Spelacchio smontato poi il sindaco ci ripensa "Ci faremo una casetta"

Il grande Albertone avrebbe detto: «A Raggi, e facce ride». E lei, puntualmente, lo fa. Ieri a Roma l'ennesima farsa si è consumata sui rami del povero Spelacchio. Gli operai del Comune stavano smontando gli addobbi dell'albero di Natale che ha fatto parlare il mondo (e non positivamente) di Roma, quando è arrivata una chiamata dal Campidoglio: contrordine, rimettete tutto com'era. Lavoro doppio.Si è scoperto in seguito che la giunta Raggi, non contenta di aver fissato il nuovo record mondiale di incapacità nell'acquisto di alberi di Natale (il secondo toppato di fila in due anni), ha riunito un trust di cervelli e partorito in extremis alcune idee geniali per il futuro dell'albete. D'accordo con i fornitori della Val di Fiemme è deciso che il legno sarà trattato e riutilizzato per fare gadget, una casetta di legno per mamme con fasciatoio e poltrona per l'allattamento.

Restano due incognite. La prima: con il poco legno che resta alla pianta deperita la casetta sarà misura Barbie, o verrà riciclata per il presepe?

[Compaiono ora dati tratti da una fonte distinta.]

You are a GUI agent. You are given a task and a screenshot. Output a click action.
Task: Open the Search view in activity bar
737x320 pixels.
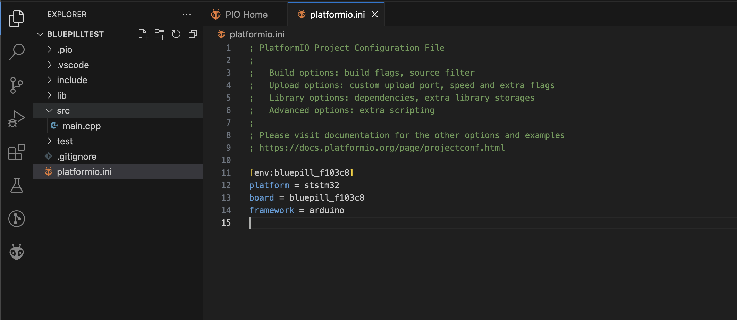[16, 52]
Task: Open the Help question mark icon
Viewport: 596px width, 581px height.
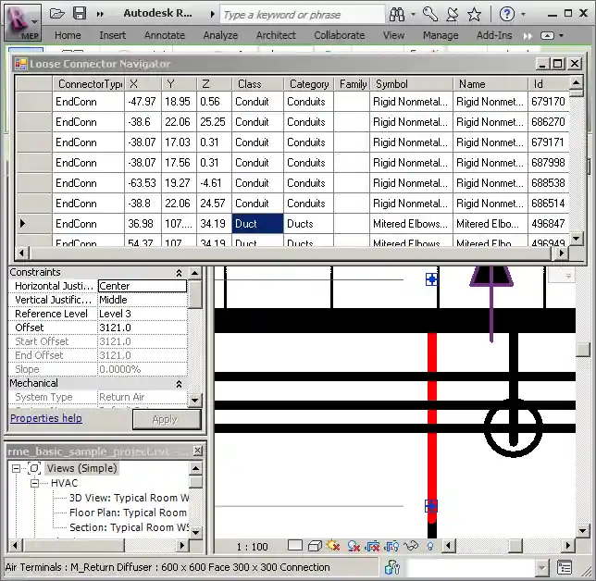Action: tap(507, 14)
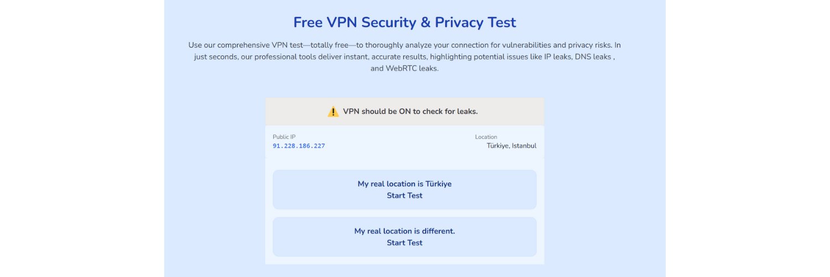Click the words 'DNS leaks' in the description

593,57
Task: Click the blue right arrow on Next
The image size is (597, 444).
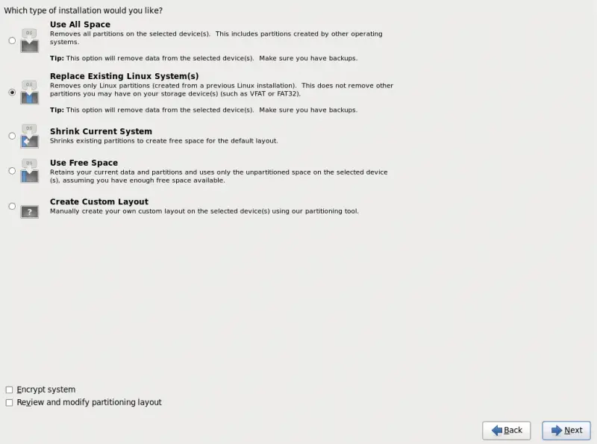Action: pos(557,431)
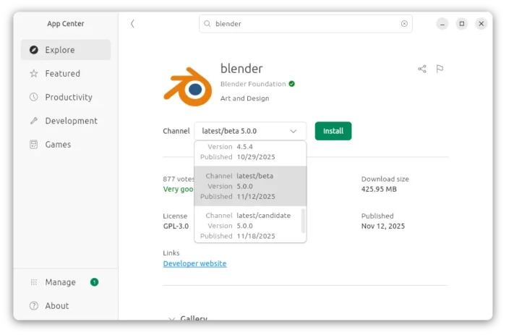
Task: Click the Manage updates badge
Action: click(94, 281)
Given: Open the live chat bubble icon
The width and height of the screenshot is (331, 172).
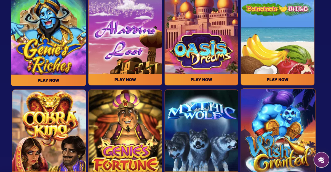Looking at the screenshot, I should (321, 160).
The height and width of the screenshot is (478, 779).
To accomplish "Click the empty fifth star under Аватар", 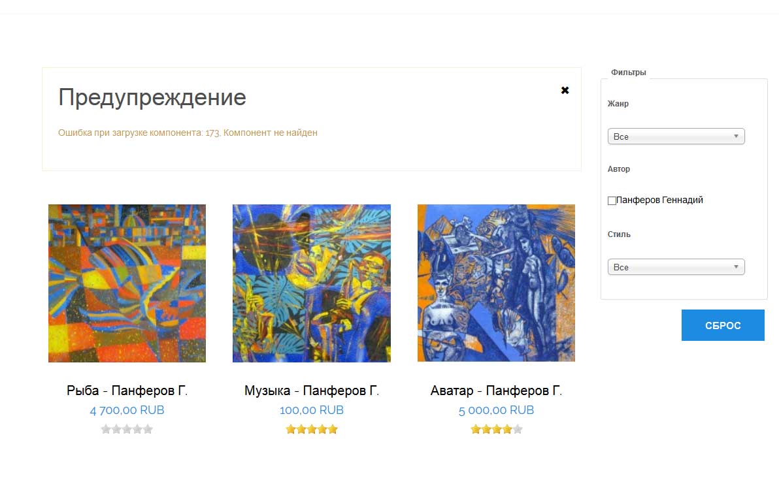I will click(518, 430).
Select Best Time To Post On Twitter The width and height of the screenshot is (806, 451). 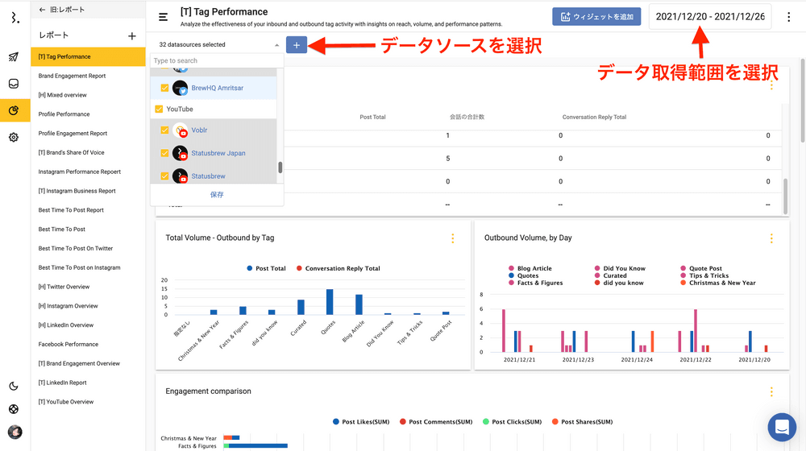click(x=76, y=248)
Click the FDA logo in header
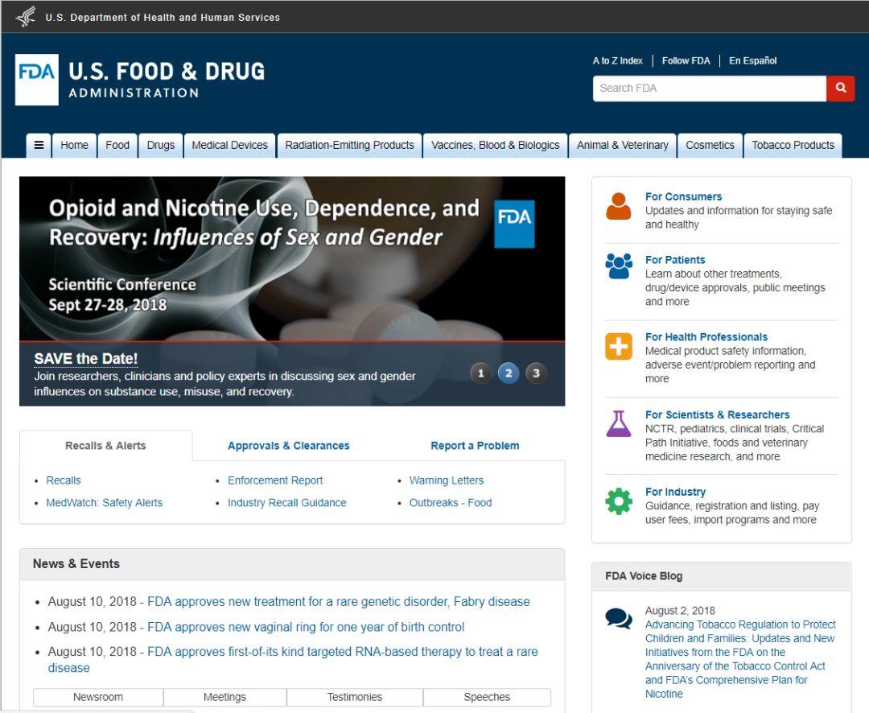Image resolution: width=869 pixels, height=713 pixels. pos(37,80)
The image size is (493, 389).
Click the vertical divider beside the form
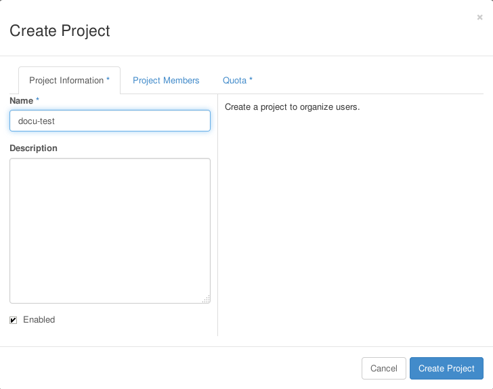217,215
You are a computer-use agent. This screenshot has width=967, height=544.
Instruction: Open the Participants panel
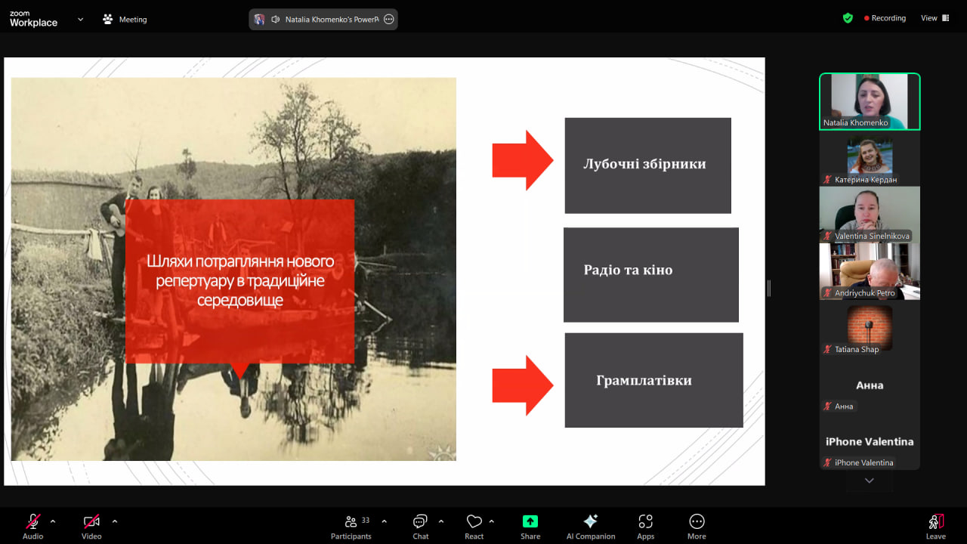click(351, 527)
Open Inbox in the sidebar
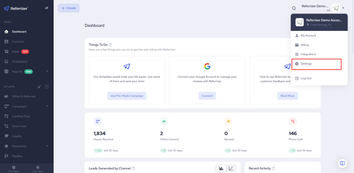 [16, 52]
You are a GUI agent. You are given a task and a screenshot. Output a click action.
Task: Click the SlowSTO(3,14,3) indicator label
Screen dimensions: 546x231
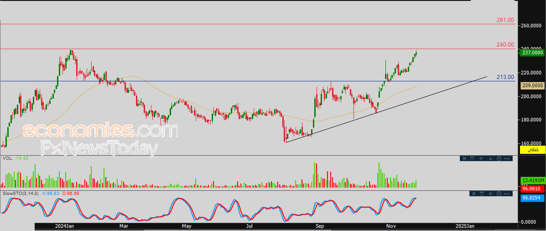[21, 194]
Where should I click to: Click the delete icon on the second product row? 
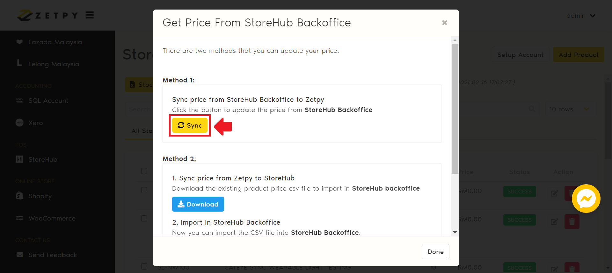coord(572,222)
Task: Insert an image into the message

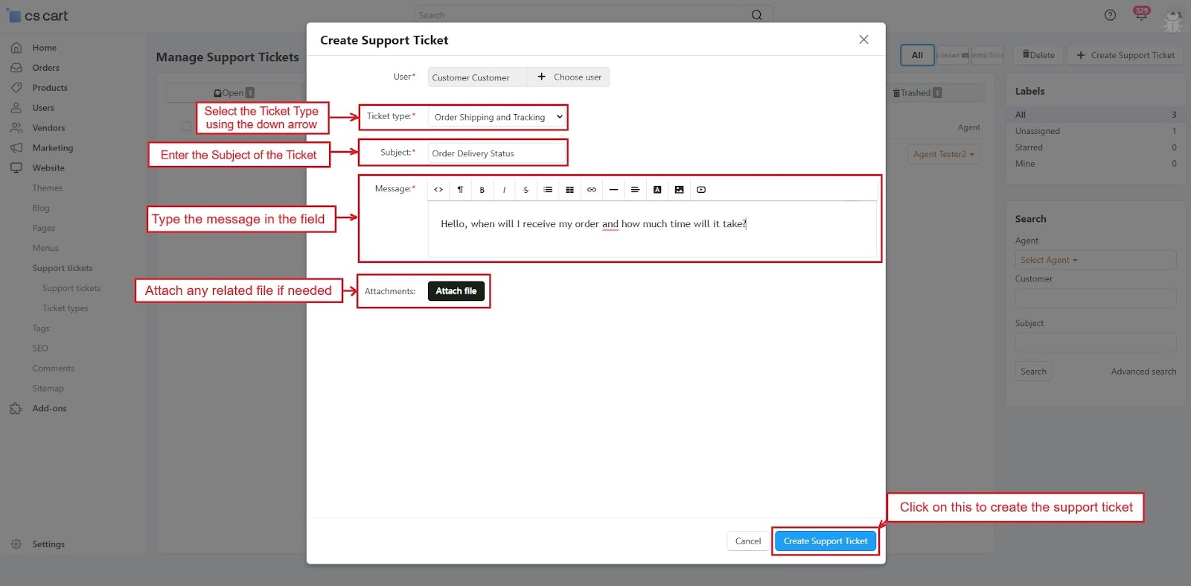Action: pyautogui.click(x=679, y=190)
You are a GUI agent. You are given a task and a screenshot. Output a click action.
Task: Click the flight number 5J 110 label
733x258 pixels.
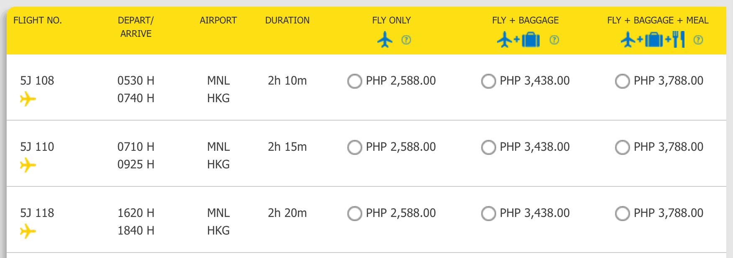click(x=37, y=147)
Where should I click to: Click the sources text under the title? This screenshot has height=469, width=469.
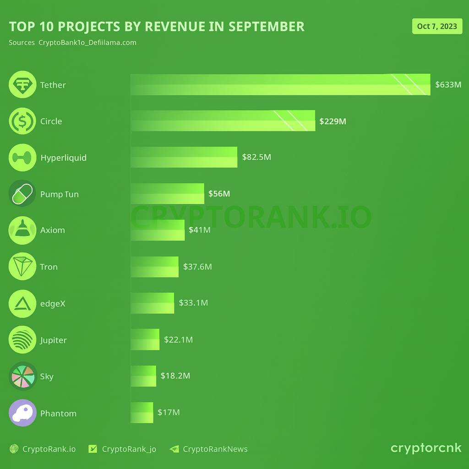[x=72, y=43]
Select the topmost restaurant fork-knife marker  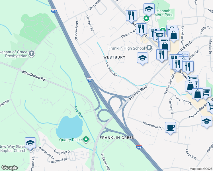pos(131,16)
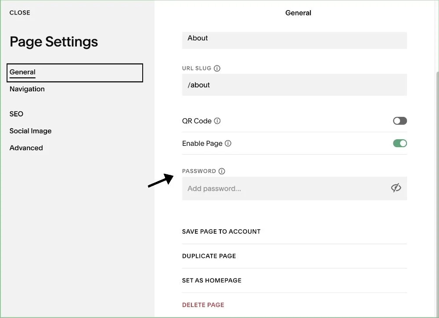This screenshot has height=318, width=439.
Task: Select the General settings tab
Action: (75, 73)
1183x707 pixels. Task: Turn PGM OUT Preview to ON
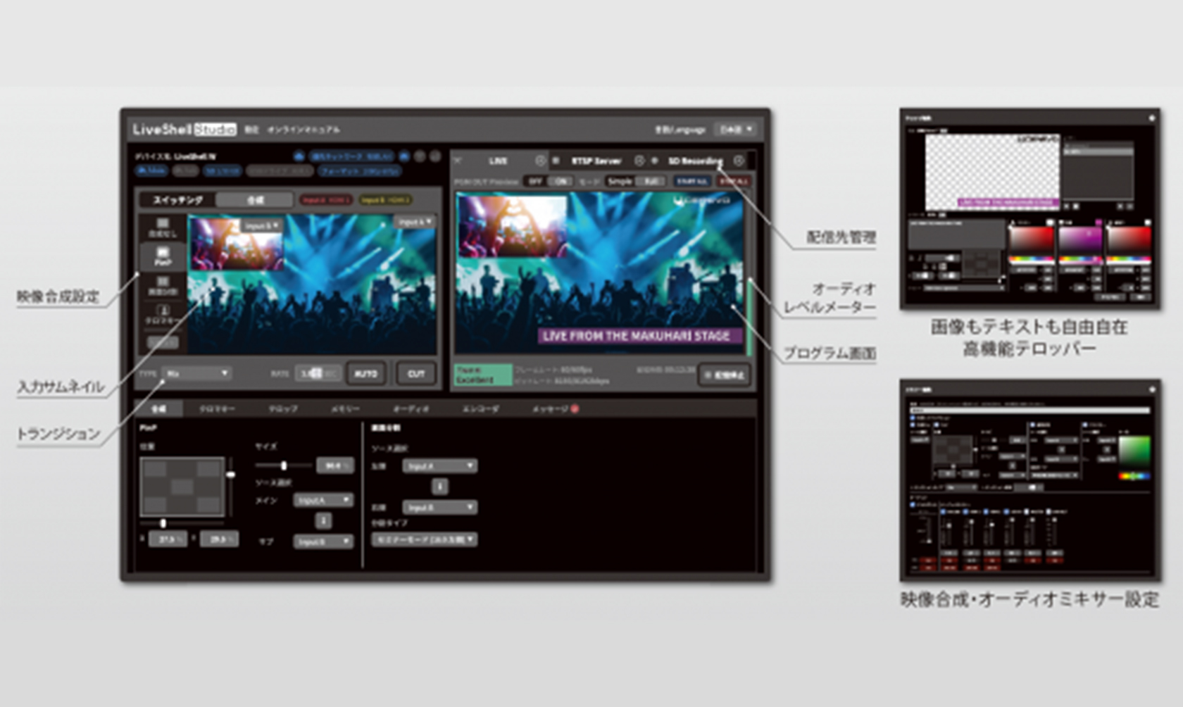pos(561,181)
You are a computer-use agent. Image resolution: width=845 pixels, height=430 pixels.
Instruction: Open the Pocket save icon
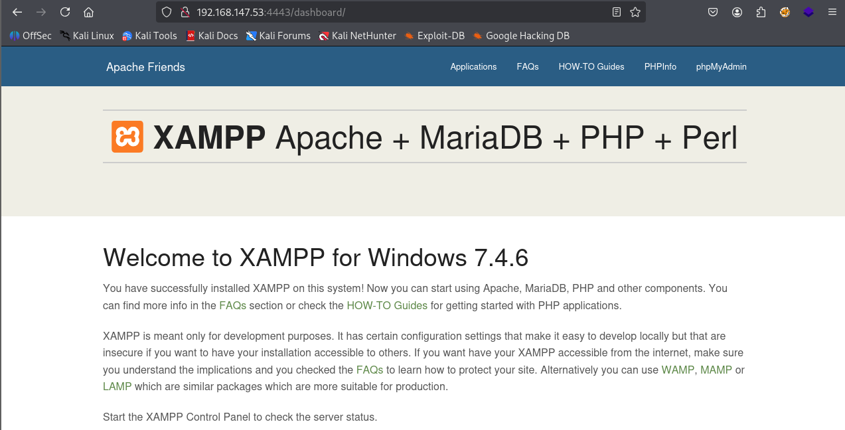click(713, 12)
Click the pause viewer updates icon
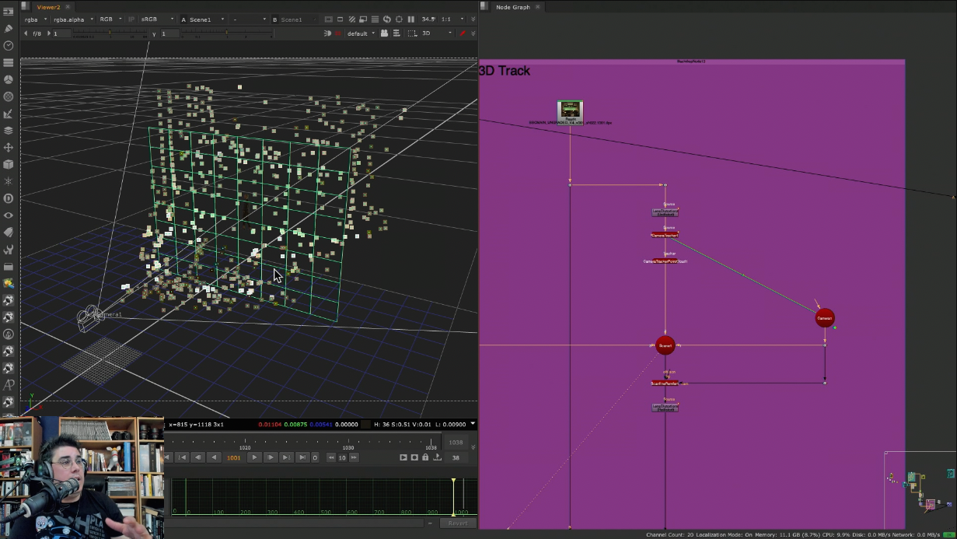The height and width of the screenshot is (539, 957). coord(410,19)
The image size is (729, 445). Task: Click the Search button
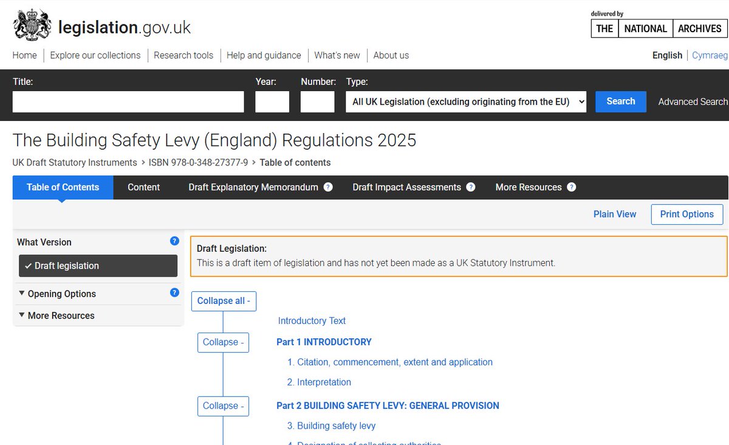(620, 102)
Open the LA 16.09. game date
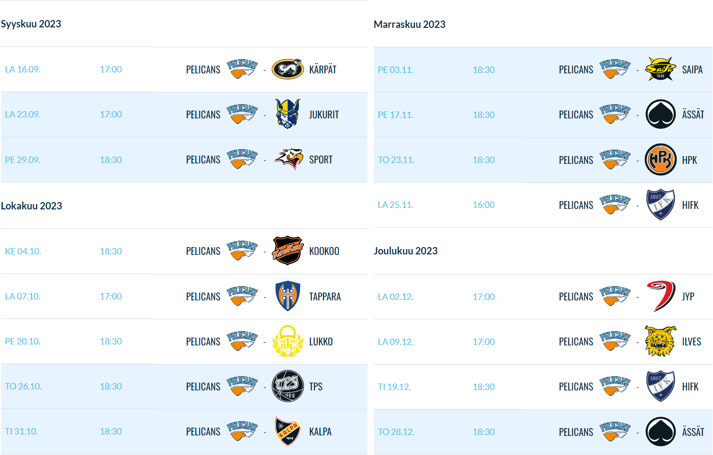The height and width of the screenshot is (455, 713). pyautogui.click(x=22, y=69)
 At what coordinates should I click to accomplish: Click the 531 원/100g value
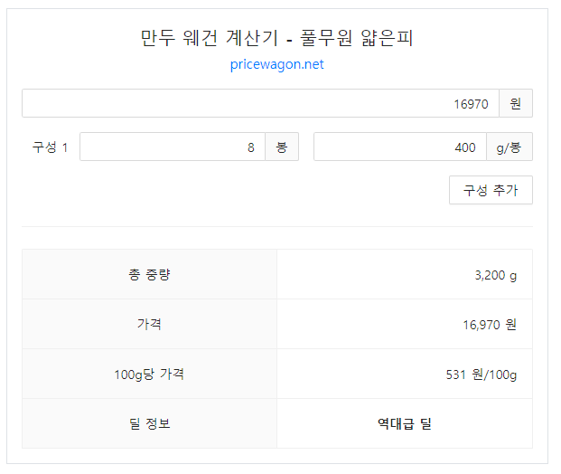coord(482,374)
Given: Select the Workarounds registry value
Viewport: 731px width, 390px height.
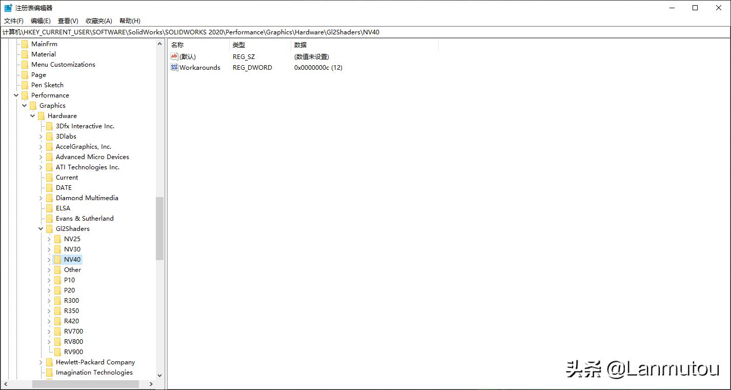Looking at the screenshot, I should (x=200, y=67).
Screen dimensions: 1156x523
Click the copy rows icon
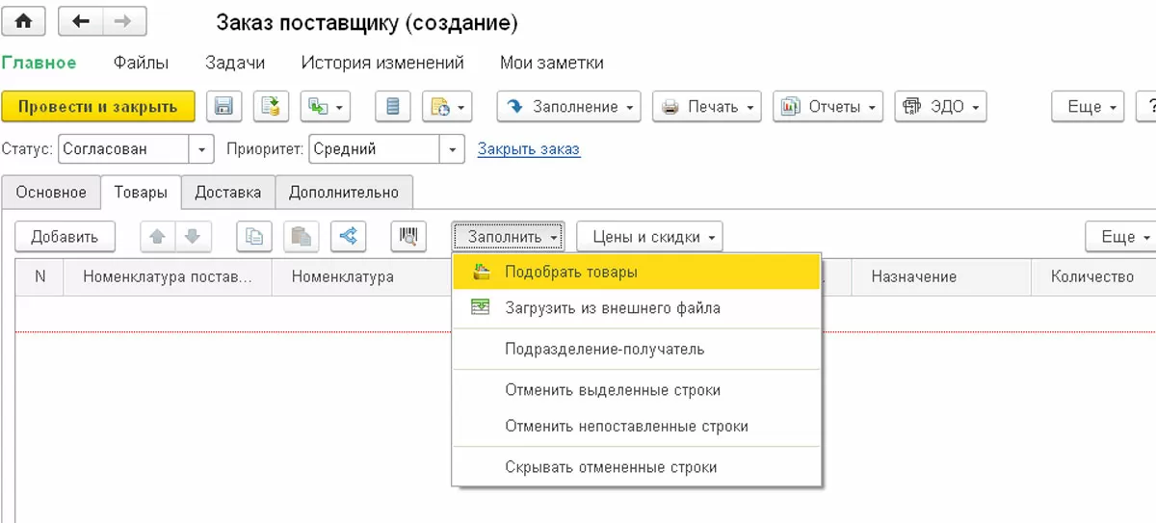[254, 236]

Addirittura si ipotizza che ci sia un avanzo di legno da lasciare nella capitale per farne «un'installazione artistica». E qui si innesta il secondo dubbio, che sta già facendo tremare i polsi alle Soprintendenze e agli amanti dell'arte di tutto il mondo: dove saranno collocate una casetta di legno e in stile Val di Fiemme e una scultura di legno nella città del Colosseo e di San Pietro? L'ultima speranza è che nel consiglio comunale di domani (incredibilmente chiamato a discutere la questione mentre la città è in piena emergenza rifiuti) qualcuno abbia un sussulto di dignità.

La Raggi senza ironia spiega che vuole valorizzare «questa star internazionale» e l'assessore Pinuccia Montanari parla di operazione di «economia circolare». Il tentativo di girare la frittata di una figuraccia globale spacciandola per successo di immagine però è troppo goffo per funzionare. La nuova mossa sul povero Spelacchio ha scatenato una nuova ondata di sarcasmo sul web.

Commenti

lappola

Mer, 10/01/2018 - 09:33

Non capisco tutta questa commedia intorno ad un albero che ormai non ha più vita e lo si vuole mantenere in vita nella mente degli Italiani. A cosa serve? a regalare voti a qualcuno? Sarebbero stupidi gli Italiani a dare a spelacchio il valore che fa la differenza, ora si vuole incantare la gente con queste fandonie. Prima che possa diventare una casetta, dei gadget, una panca, o anche solo legna da ardere devono passare anni, se non è stagionato qualsiasi legno non è buono a niente. Perciò Signor Sindaco di Roma, non cerchi di tamponare una falla con un'altra falla o di smacchiare il giaguaro; qualcuno ci ha già provato.